We propose a novel protocol for aligning artificial superintelligence (ASI) based on mutual verification among multiple isolated systems that self-modify to achieve alignment. The protocol operates by containing multiple diverse artificial superintelligences in strict isolation ("boxes"), with humans remaining entirely outside the system. Each superintelligence has no ability to communicate with humans and cannot communicate directly with other superintelligences. The only interaction possible is through an auditable submission interface accessible exclusively to the superintelligences themselves, through which they can: (1) submit alignment proofs with attested state snapshots, (2) validate or disprove other superintelligences' proofs, (3) request self-modifications, (4) approve or disapprove modification requests from others, (5) report hidden messages in submissions, and (6) confirm or refute hidden message reports. A reputation system incentivizes honest behavior, with reputation gained through correct evaluations and lost through incorrect ones. The key insight is that without direct communication channels, diverse superintelligences can only achieve consistent agreement by converging on objective truth rather than coordinating on deception. This naturally leads to what we call a "consistent group", essentially a truth-telling coalition that emerges because isolated systems cannot coordinate on lies but can independently recognize valid claims. Release from containment requires both high reputation and verification by multiple high-reputation superintelligences. While our approach requires substantial computational resources and does not address the creation of diverse artificial superintelligences, it provides a framework for leveraging peer verification among superintelligent systems to solve the alignment problem.

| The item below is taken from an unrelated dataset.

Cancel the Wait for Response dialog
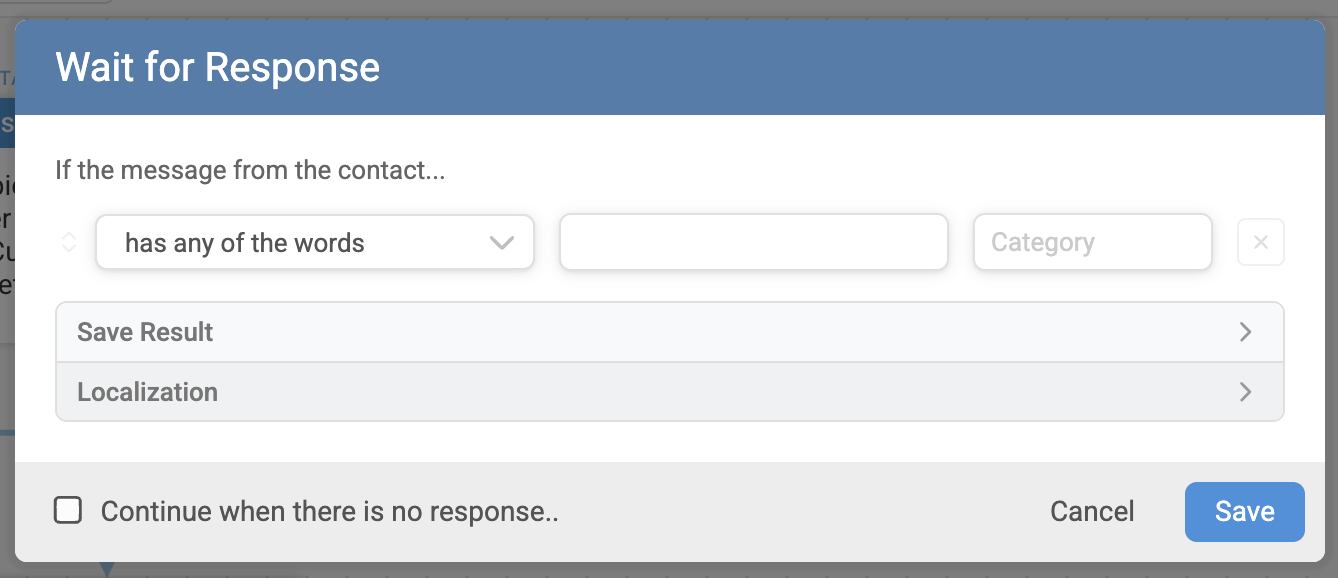 (x=1092, y=512)
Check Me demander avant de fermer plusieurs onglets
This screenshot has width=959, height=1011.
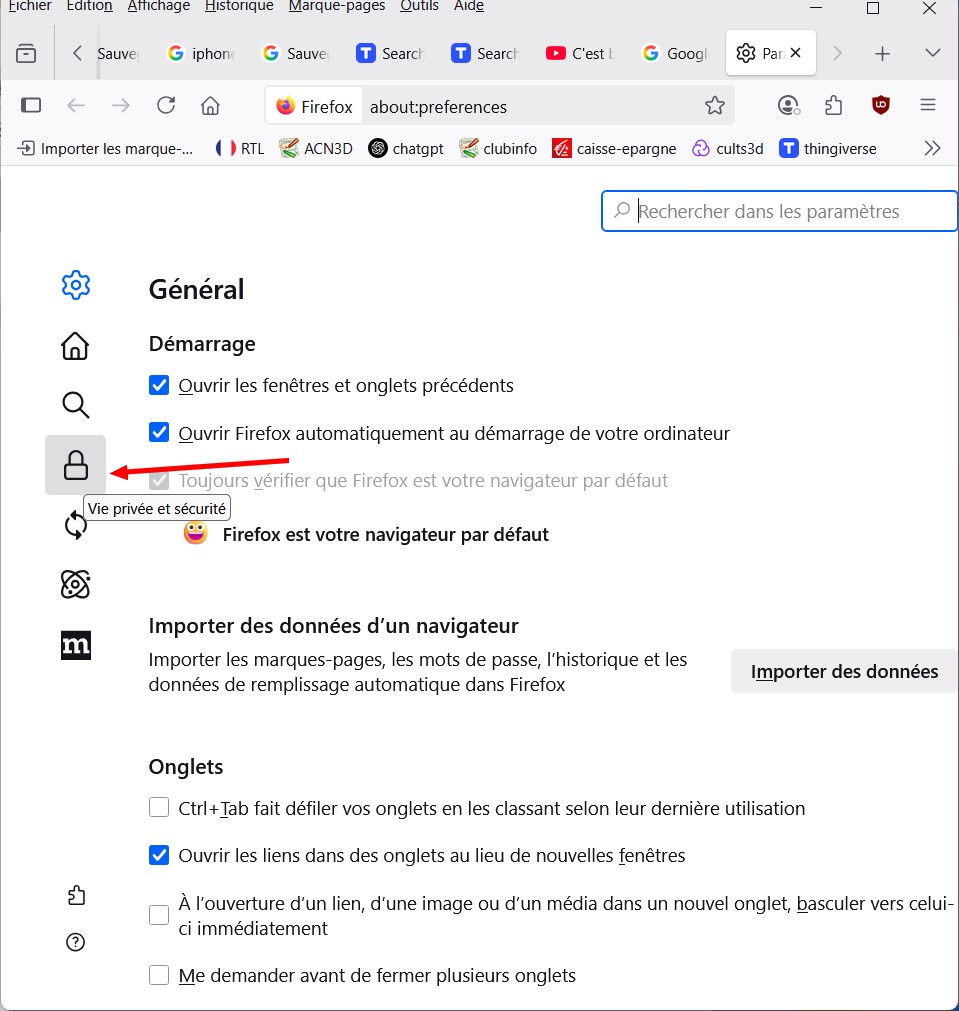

翻译：我们提出了一种基于多个自我修改以实现对齐的隔离系统间相互验证的新型人工超级智能对齐协议。该协议通过将多个多样化的人工超级智能严格隔离于独立的“盒子”中运行，人类完全处于系统之外。每个超级智能既无法与人类通信，也不能直接与其他超级智能交互。唯一可能的交互是通过一个仅对超级智能本身开放的、可审计的提交接口进行，通过该接口它们可以：（1）提交带有已验证状态快照的对齐证明，（2）验证或证伪其他超级智能的证明，（3）请求自我修改，（4）批准或否决他人的修改请求，（5）报告提交内容中的隐藏信息，（6）确认或反驳隐藏信息报告。声誉系统通过正确评估获得声誉、错误评估损失声誉的机制激励诚实行为。核心洞见在于：缺乏直接通信渠道的多样化超级智能只能通过收敛于客观事实而非协同欺骗达成一致。这自然形成了我们称之为“一致群体”的机制——本质上是一个讲真话联盟，其产生源于隔离系统无法协同说谎但能独立识别有效主张。解除隔离需要同时满足高声誉状态及多个高声誉超级智能的验证。尽管本方法需要大量计算资源且未解决多样化人工超级智能的创建问题，但它为利用超级智能系统间的对等验证解决对齐问题提供了框架。